La niebla de Londres

No, no confundir ni con la niebla que le da la vuelta a los cuerpos de 'Los Simpson' ni con la de Stephen King, aunque sus efectos fuesen casi tan devastadores como los de aquellas. La historia le sonará a los habitantes de las ciudades con mucha contaminación. El 5 de diciembre, en el final de unos de los otoños más fríos que ha conocido la capital inglesa, una niebla empezó a posarse sobre Londres. La receta para el desastre era perfecta: el frío había provocado un aumento del consumo de carbón que, además, debido a las restricciones de la posguerra, era de muy mala calidad. Por si fuera poco, se había producido una inversión térmica debido al aire frío, lo que provoca que la contaminación aérea quedase muy cerca del suelo.

Los londinenses, acostumbrados a la niebla, no dieron mayor importancia al asunto. Sin embargo, en apenas unos días (para el 10 de diciembre esta ya había empezado a levantarse gracias a un milagroso cambio de la meteorología) los casos de bronconeumonía y bronquitis aguda empezaron a dispararse. Los datos señalan que alrededor de 8.000 personas terminaron muriendo a lo largo de las semanas y meses que siguieron a la invasión de la niebla, muchos de ellos bebés y niños pequeños, así como adultos con problemas respiratorios. Hay quien, no obstante, eleva la cifra hasta los 12.000.

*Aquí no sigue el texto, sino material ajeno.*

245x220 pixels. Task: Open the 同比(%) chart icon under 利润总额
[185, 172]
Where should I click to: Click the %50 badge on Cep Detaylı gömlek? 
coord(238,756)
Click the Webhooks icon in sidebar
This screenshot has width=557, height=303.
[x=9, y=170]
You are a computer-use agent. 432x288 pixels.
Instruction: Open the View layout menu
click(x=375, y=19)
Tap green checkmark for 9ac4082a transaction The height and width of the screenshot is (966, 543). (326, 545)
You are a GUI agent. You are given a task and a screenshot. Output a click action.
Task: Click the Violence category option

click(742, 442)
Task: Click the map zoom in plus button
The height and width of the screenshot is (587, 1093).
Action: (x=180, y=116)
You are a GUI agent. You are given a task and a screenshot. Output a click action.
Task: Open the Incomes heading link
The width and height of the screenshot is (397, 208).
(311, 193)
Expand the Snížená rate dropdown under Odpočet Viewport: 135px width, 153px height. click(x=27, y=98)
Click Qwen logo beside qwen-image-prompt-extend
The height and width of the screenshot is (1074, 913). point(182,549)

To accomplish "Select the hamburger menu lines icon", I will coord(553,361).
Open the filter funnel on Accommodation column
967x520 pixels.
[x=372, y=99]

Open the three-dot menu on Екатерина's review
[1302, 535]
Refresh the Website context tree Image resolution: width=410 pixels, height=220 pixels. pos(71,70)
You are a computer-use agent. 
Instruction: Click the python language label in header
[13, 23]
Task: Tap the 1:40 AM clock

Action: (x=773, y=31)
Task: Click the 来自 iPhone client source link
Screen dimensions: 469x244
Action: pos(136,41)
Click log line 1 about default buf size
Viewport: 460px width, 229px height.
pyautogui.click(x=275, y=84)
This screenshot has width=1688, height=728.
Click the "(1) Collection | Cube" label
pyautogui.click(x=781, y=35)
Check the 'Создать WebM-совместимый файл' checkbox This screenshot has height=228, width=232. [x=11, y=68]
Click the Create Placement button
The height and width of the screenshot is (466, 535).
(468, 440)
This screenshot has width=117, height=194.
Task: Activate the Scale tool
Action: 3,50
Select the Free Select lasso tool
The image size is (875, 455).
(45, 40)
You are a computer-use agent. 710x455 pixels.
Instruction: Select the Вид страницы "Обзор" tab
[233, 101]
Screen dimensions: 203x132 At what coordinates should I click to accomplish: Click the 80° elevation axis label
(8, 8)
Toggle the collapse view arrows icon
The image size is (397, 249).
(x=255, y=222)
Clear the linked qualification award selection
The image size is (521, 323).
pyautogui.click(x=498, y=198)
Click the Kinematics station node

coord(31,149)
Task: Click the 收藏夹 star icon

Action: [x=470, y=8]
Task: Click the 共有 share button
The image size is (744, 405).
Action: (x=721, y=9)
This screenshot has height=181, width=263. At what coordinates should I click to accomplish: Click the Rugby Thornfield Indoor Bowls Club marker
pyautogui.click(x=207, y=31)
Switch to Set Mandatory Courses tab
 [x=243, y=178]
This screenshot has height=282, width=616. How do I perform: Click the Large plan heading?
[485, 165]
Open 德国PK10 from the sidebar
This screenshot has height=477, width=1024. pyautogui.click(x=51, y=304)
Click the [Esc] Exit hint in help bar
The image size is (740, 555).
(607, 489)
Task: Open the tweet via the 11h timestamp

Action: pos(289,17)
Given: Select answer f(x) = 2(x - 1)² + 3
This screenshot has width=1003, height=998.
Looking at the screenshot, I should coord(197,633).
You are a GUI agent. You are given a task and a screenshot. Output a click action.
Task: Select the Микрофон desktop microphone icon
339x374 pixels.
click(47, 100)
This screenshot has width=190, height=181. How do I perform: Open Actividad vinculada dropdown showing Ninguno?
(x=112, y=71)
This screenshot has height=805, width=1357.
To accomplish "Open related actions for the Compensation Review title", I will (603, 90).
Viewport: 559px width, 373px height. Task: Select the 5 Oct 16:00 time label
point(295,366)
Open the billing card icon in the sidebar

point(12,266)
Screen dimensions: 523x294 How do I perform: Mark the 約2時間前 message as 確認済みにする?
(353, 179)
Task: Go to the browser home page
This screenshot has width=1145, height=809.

Las salas de cine y teatros también se cerraron, porque era imposible ver nada

Aparte de los efectos directos en el organismo de los londinenses, estos tuvieron que enfrentarse a días de caos que hacen las restricciones impuestas por Madrid el pasado invierno un juego de niños. La niebla era tan densa que era imposible ver nada por el parabrisas del coche, así que todo el transporte público, exceptuando el metro de Londres, cesó sus servicios. También las ambulancias, los cines (¡la niebla llenaba el interior de las salas y no se pedía ver nada!) y los conciertos. Pero lo más peligroso era, simplemente, salir a la calle: la visibilidad era tan mala que poner un pie en la acera era jugársela a caer en un hoyo, ser arrollado por un conductor despistado o simplemente, perderse en medio de la nada y no encontrar el camino de vuelta.

El cine de catástrofes nos ha enseñado, especialmente en su época dorada de los años 90, un amplio abanico de maneras por las que pueden desaparecer una ciudad o el mundo: que si un cometa colisionando con la Tierra como en 'Deep Impact', que si un camión cargado de sustancias asesinas como en 'Pánico en el túnel'… Lo que no sabían muchos de los que consumían dichas películas a mayor velocidad que las palomitas era que muchas grandes ciudades ya han sufrido catástrofes similares, o peores. Vaya, que ni salidas de las mentes de Stephen King o Michael Bay.